Project/Area Number |
12357017
|
Research Category |
Grant-in-Aid for Scientific Research (A)
|
Allocation Type | Single-year Grants |
Section | 展開研究 |
Research Field |
Laboratory medicine
|
Research Institution | Mie University |
Principal Investigator |
SUZUKI Koji Mie University, Faculty of Medicine, Professor, 医学部, 教授 (70077808)
|
Co-Investigator(Kenkyū-buntansha) |
IDO Masaru Mie University Hospital, Associate Professor, 医学部附属病院, 助教授 (90167263)
KAMADA Haruhiko Mie University, Faculty of Medicine, Research Associate, 医学部, 助手 (00324509)
HAYASHI Tatsuya Mie University, Faculty of Medicine, Assistant Professor, 医学部, 講師 (00242959)
YAMAGISHI Toshiya Mitsubishi Chemical Corporation, Research fellow, 横浜総合研究所, 研究職
NAKA Daichi Mitsubishi Chemical Corporation, Research fellow, 横浜総合研究所, 研究職
|
Project Period (FY) |
2000 – 2002
|
Keywords | liver regeneration / protein C inhibitor / Hepatocyte growth factor activator / hepatocyte growth factor / activated protein C / inflammation / protein chip-ELISA / molecular markers for tissue regeneration |
Research Abstract |
The serine protease hepatocyte growth factor activator (HGFA) is formed from its inactive precursor (proHGFA) by thrombin generated at sites of tissue injury. Recently, we found that protein C inhibitor (PCI), a plasma serine protease inhibitor of activated protein C, inhibits thrombin-catalyzed protein C activation in the presence of thrombomodulin. Here we studied whether thrombomodulin stimulates the thrombin-catalyzed proHGFA activation by PCI. we determined the active HGFA using chromogenic peptide substrate specific for HGFA and also by detection HGF precursor activation, that is proteolytically activated by HGFA, on SDS-PAGE.. We further determined HGFA-PCI complex formation by protein chip-ELISA. As results, we could not demonstrate PCI inhibition of thrombin-catalyzed proHGFA activation regardless of the presence or absence of thrombomodulin, but found that PCI directly inhibits activated HGFA by forming a complex with it.
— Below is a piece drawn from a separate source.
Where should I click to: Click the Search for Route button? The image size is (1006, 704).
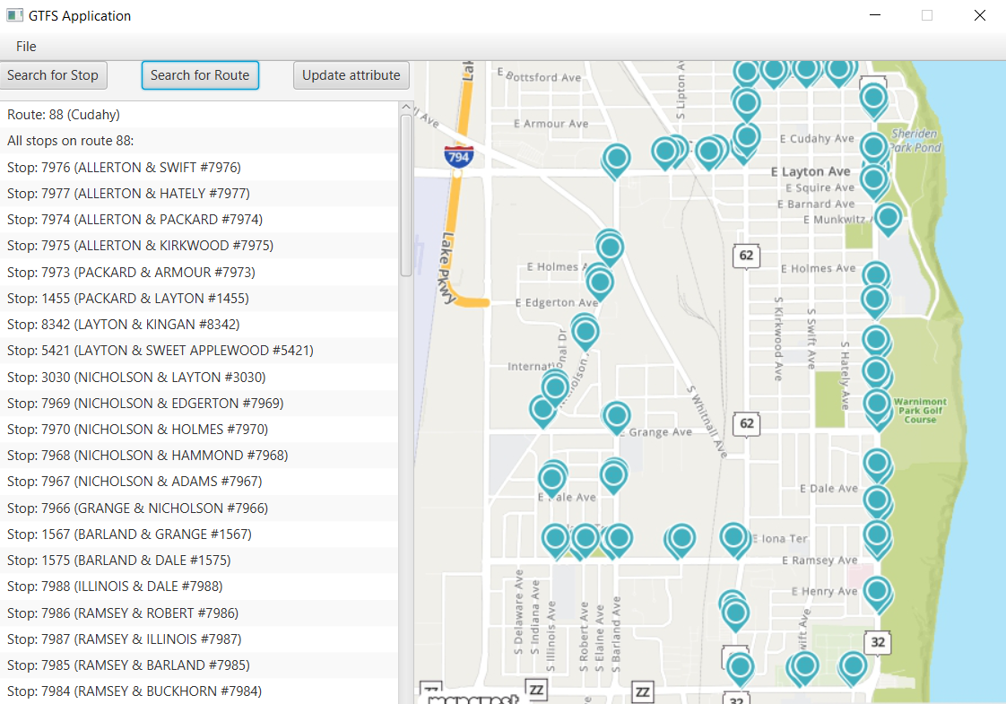tap(200, 75)
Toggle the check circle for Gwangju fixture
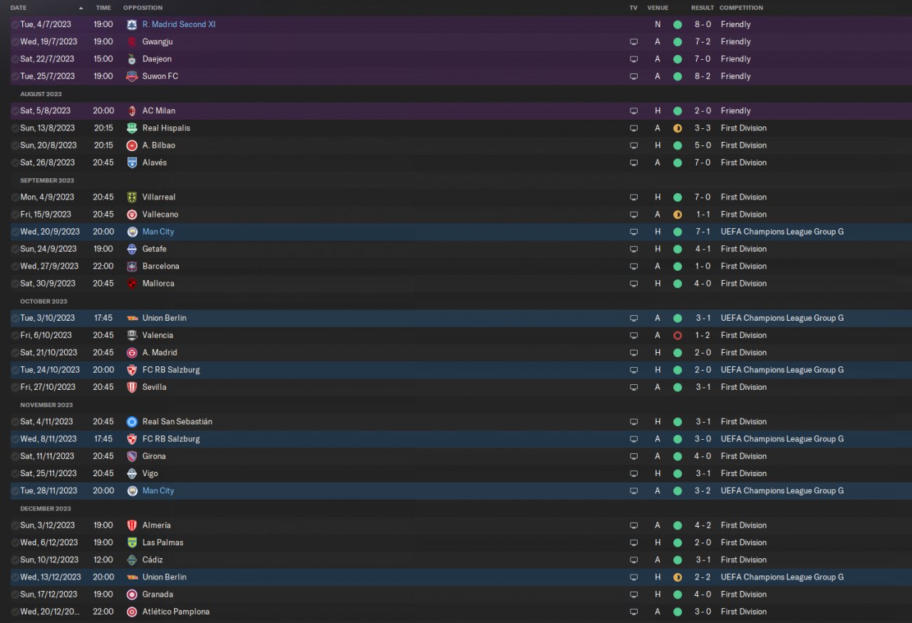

This PCI inhibition of HGFA resulted in HGFA-catalyzed activation of HGF precursor. The HGFA-PCI complex levels were increased in plasma of patients with either hepatitis or hepoatocellular carcinoma, who had been subjected to either medical or surgical treatments, and also in plasma of healthy donors participating in adult-to-adult living-donor liver transplantation. From these findings, we suggest that PCI may play a role as a potent regulator of activated HGFA, implying a role for it in the regulation of tissue repair including the liver regeneration.
|